**EXERCISE DESCRIPTION**: Please repeat everything in the data from the line containing "Select the Glatter Zoom row" down to the line containing "[x=304, y=530]", swapping "row" for "entry" and leaving all else unchanged.

**INFORMATION PROVIDED**:
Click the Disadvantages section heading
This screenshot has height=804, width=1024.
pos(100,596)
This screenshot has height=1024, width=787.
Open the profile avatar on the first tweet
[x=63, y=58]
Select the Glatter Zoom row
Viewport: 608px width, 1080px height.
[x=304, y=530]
...
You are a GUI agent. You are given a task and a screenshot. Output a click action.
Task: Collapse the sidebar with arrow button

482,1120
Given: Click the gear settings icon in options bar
...
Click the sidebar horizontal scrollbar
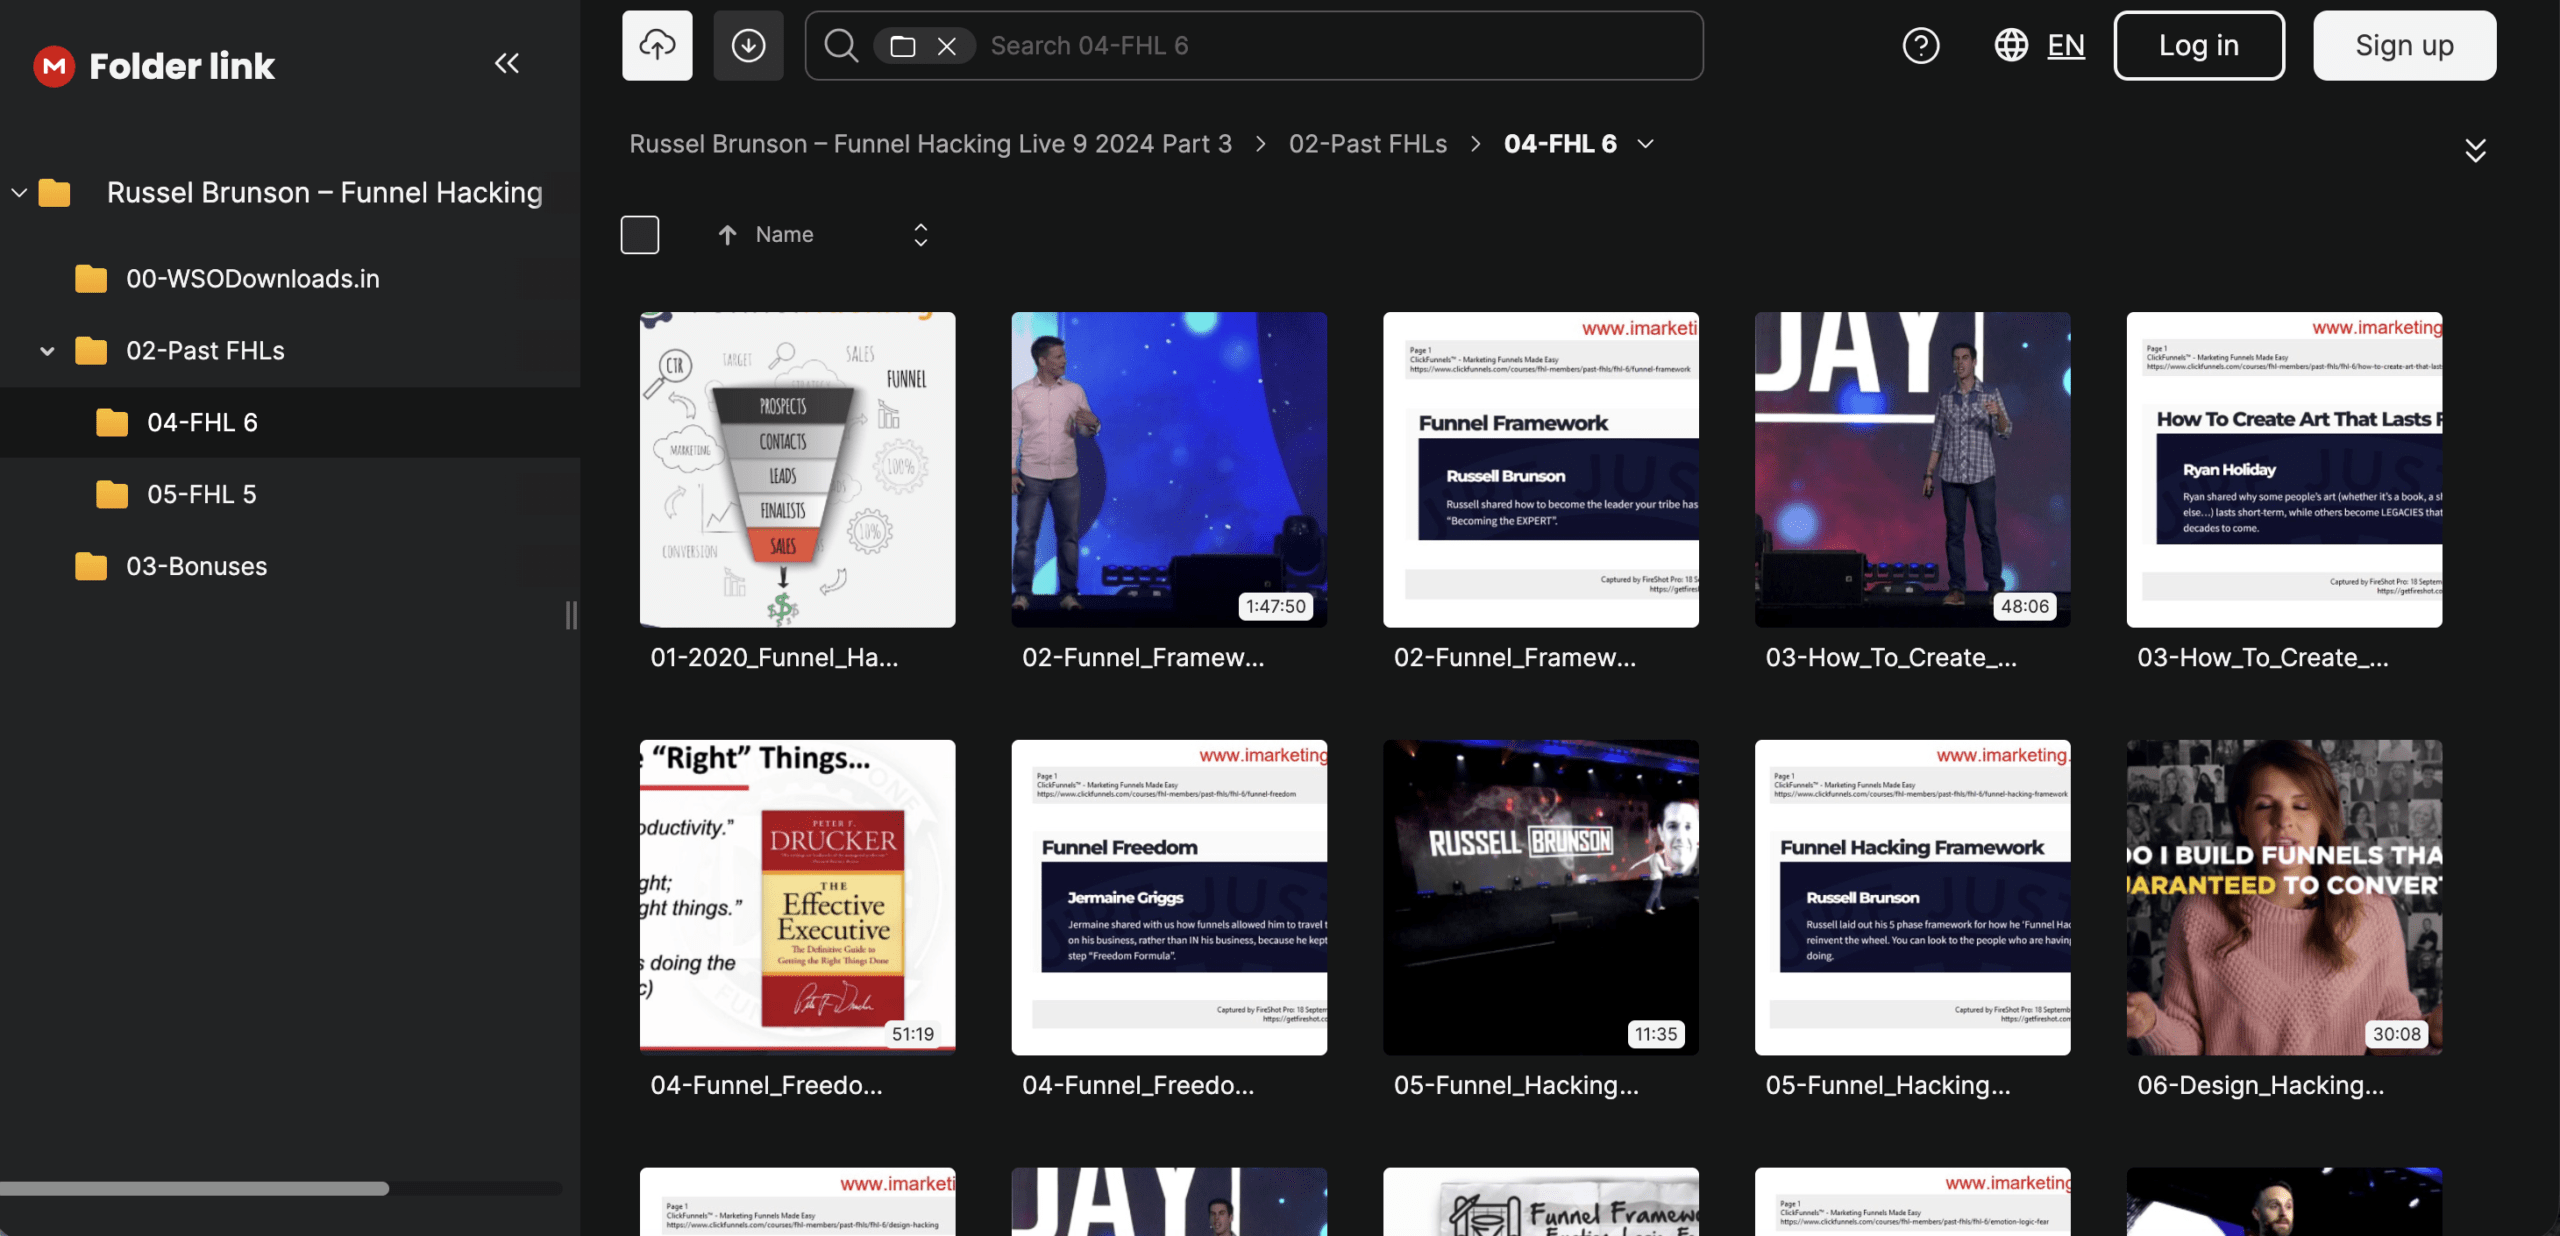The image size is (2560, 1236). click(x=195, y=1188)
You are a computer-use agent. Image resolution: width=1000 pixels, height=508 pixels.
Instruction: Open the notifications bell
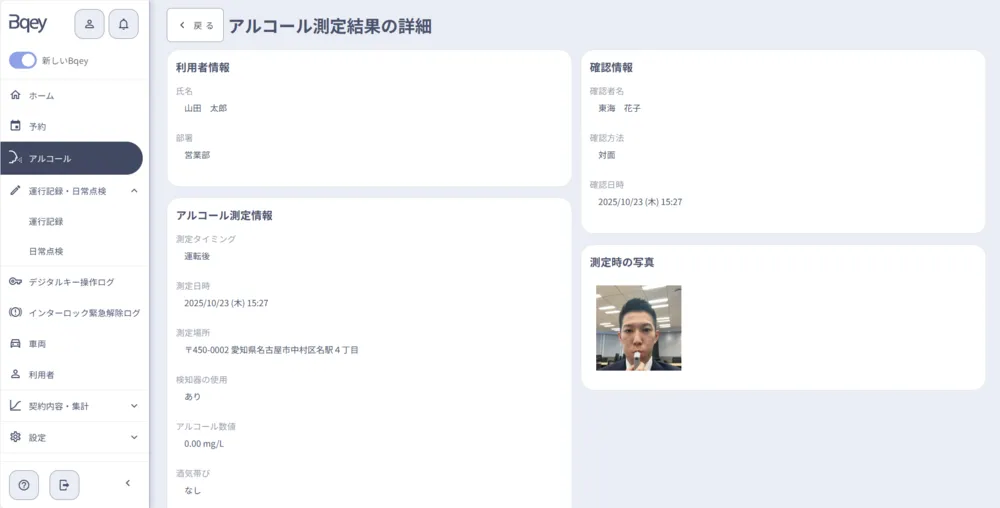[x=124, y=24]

**SOLUTION TO THE EXERCISE**:
Select the Glatter Zoom entry
Viewport: 608px width, 1080px height.
[x=304, y=530]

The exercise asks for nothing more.